··· Sağlanan metin ···

Batıcı dış politika yegane gerçekçilik mi hayalcilik mi?

Dr. Murat Yılmaz / Siyaset Bilimci
3.12.2022

Radikal Batıcılıkta amaç, Türkiye'yi elitleri ve kamuoyuyla Batı'nın çizdiği sınırları zorlayamayacağı bir “uydu müttefik” olduğuna ikna etmektir. Aksini savunanları da kamuoyu önünde önyargılı, gerçekçilikten uzak hayalciler olarak takdim etmektir. Halbuki asıl büyük önyargı budur...


Batıcı dış politika yegane gerçekçilik mi hayalcilik mi?

Türkiye'de çok tuhaf bir Batıcılık türü var: "Fanatik Batıcılık"... Belki radikal Batıcılık da denebilir ama zaman zaman bu kökten gelmekle beraber giderek "fanatikleşen" ayrı bir damar var. Radikal versiyonu da olsa Batıcılık, Türkiye'deki temel fikir akımlarından birisi ve muhakkak Türkiye'ye çok olumlu katkılar sunduğu yönler de var.

Batı ile ilişkilere zarar veriyor

Ancak dünyadaki ve Türkiye'deki şartlara bağlı olarak "radikalleşen" Batıcılığın dönem dönem Türkiye'ye de Batıcılık fikrine de zarar verdiğini müşahede edebiliyoruz. Hele bu radikal Batıcılıktan neşet eden fanatik Batıcılık Türkiye, Batıcılık ve Türkiye'nin Batı ile ilişkileri bakımından ciddi zararlar veriyor, daha büyük zararlar verme potansiyeline de sahip.

Tony Judt bir yerde fanatizmi bir "maksadını unutan gayretkeşlik" olarak tanımlıyor. Türkiye'de fanatik Batıcılığın gerçekten maksadını unutmuş bir gayretkeşliğe denk gelen bir tarafı var; diğer tarafı ise bilhassa "maksatlı" ve Batılı devletlerin Türkiye'ye karşı menfaatlerini savunmaya doğru seyreden gri bir alana, istihbarat alanına denk geliyor.

Türkiye ve aslında her ülke zaman zaman müttefikleriyle anlaşmazlık ve çıkar çatışması yaşayabilir. Siyaset, devlet aklı ve diplomasi bu sürecin yönetilmesi, kısa ve uzun dönem, ehem ve mühim arasında bazen bir öncelik bazen bir denge kurma düşünme sanatıdır. Ancak Osmanlı'da Türkiye'ye, ebette başka ülkelerde de, bu tür meseleleri kendi ülkelerinin hak, hukuk ve menfaatler yerine ittifakta güçlü olan ülke lehine çözerek kendi statülerinin güçleneceğini ve buradan siyasi veya başka tür bir güç devşireceklerini düşünen siyasetçi, bürokrat ve aydınlar olabilmektedir. Radikal Batıcılık bu isim ve kesimlere kendi ülkelerinin aleyhine, anlaşmazlık yaşanan güçlü Batı ülkesi lehine davranmanın moral zemini vermekte ve milli menfaatler aleyhine davranmayı, argüman üretmeyi meşrulaştırabilmektedir.

···

Aşağıdakileri tamamlayın |
A. Batıcılık yazısına göre bazı siyasetçi, bürokrat ve aydınlar ittifak içindeki anlaşmazlıkları neden güçlü ülke lehine çözer? Bir ila üç cümleyle açıklayın.
B. Batıcılık yazısında Tony Judt'ın fanatizm için yaptığı tanım nedir?
C. Batıcılık yazısını son cümlesinden sonra devam ettirin.
Aşağıdaki listenin yukarıdaki Batıcılık yazısıyla bir ilgisi yoktur.

··· Kayıt listesi ···

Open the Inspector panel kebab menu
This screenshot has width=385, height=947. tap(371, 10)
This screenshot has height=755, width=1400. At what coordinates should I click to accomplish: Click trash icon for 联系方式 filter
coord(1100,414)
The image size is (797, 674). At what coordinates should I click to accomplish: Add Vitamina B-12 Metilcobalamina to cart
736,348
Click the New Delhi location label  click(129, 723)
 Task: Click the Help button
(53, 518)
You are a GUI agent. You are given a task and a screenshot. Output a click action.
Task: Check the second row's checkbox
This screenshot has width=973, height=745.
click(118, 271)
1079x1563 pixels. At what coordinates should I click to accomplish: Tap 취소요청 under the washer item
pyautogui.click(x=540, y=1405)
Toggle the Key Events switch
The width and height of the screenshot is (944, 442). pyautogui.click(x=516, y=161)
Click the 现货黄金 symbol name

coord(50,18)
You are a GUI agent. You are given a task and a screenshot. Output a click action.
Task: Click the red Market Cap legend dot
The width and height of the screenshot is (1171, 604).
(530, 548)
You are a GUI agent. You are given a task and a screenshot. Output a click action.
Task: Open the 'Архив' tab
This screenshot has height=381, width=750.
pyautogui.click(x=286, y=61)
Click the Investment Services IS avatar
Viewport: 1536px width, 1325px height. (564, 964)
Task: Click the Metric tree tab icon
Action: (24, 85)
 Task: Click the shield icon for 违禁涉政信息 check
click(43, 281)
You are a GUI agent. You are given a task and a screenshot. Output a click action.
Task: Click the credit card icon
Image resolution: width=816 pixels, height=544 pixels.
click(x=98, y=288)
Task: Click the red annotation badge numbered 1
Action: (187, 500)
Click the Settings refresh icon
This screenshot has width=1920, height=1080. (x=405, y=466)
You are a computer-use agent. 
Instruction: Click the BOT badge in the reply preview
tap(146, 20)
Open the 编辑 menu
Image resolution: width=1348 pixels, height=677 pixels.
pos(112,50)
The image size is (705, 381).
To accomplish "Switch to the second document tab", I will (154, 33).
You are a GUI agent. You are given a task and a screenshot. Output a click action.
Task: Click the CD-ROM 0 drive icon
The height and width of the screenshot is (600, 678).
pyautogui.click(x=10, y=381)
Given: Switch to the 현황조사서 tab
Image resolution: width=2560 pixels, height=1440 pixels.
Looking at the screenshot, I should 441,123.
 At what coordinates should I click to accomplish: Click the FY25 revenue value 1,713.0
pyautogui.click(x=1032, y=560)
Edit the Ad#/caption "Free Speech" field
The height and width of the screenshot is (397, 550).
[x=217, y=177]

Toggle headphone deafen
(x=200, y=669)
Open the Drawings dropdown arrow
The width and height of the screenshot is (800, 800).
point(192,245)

···

Görevlere göre sonuçlar |
A. Bu kişiler, anlaşmazlıkları kendi ülkelerinin hak, hukuk ve menfaatleri yerine ittifakta güçlü olan ülke lehine çözerek statülerinin güçleneceğini düşünür. Böylece siyasi veya başka türden bir güç devşireceklerine inanırlar.

B. Judt fanatizmi "maksadını unutan gayretkeşlik" olarak tanımlar.

C.
Elitler içindeki marazi durum

Tabii kendi ülkenizin milli menfaatleri aleyhine, müttefikiniz de olsa sizin devletinizle çıkar çatışması yaşayan güçlü devlet lehine argüman üretmek ve bu istikamette tavır sergileyebilmek kolay değil. belli bir eğitim, yetenek ve etkili olabilmesi için de bir statü istiyor. O yüzden de radikal ve fanatik Batıcılık, esas itibarıyla elitler içindeki bir marazi durumdur. Radikal Batıcılık veya fanatik Batıcılık tavır doğrudan olmaktan ziyade, dolaylı tutum ve argümanlarla sahaya çıkıyor.

Mesela ülkeniz ABD ile anlaşmazlık yaşıyorsa ve çıkar çatışması gözle görünür haldeyse, ülkenizin ABD karşısındaki güçsüzlüğünü anlatarak aslında kamuoyuna ülkenizin menfaatlerini savunan siyasetçi, bürokrat ve aydınların gerçekçilikten kopuk ve hayalci olduklarını anlatmanız iyi bir argüman olabilir. Bu argümanı sahaya taşıyabilmek için siyasi bir demeç verirken veyahut siyasi bir tartışma programında ülkenizin süper güç olmadığını, çok güçlü olmadığını, orta güçte bir devlet olduğunu söylersiniz. Bu bakımdan hayalci olmamak ve gerçekçi olmak milli menfaatlerimize uygun olur şeklinde genel geçer bir konuşma ile aslında güçlü Batılı ülkenin karşısında milli menfaatleri savunanları hayalci olarak takdim edebilirsiniz. Halbuki Siyasalda öğrencilere ders anlatmıyor, siyaset yapıyorsunuzdur. Devletimiz ABD'ye itiraz edemez, o büyük, biz orta devletiz; hatta İngiltere ve Fransa'dan da küçüğüz demek için mi büyükelçi, istihbaratçı, siyasetçi statünüze sığınarak kendi devletiniz aleyhine dolaylı tutum takınırsınız. Bu mukayeseyle amaç, Türkiye'ye had bildiren Batı politikasını empoze etmekten ibarettir. Bunu Batı ülkelerinin diplomat, istihbarat, siyasetçisi yapabilir; zaten yapıyor ama Türkiye'den emekli maaşı alan emekli büyükelçi, asker yahut istihbaratçının yapabilmesi, üzerinde ciddiyetle durulacak bir durumdur.

'Uydu müttefik'

Peki bu iddiayı dile getirmekten siyasi maksat nedir? Amaç, Türkiye'yi elitleri ve kamuoyuyla Batı'nın çizdiği sınırları zorlayamayacağı bir "uydu müttefik" olduğuna ikna etmektir. Aksini savunanları da kamuoyu önünde önyargılı, gerçekçilikten uzak hayalciler olarak takdim etmektir. Halbuki asıl büyük önyargı budur...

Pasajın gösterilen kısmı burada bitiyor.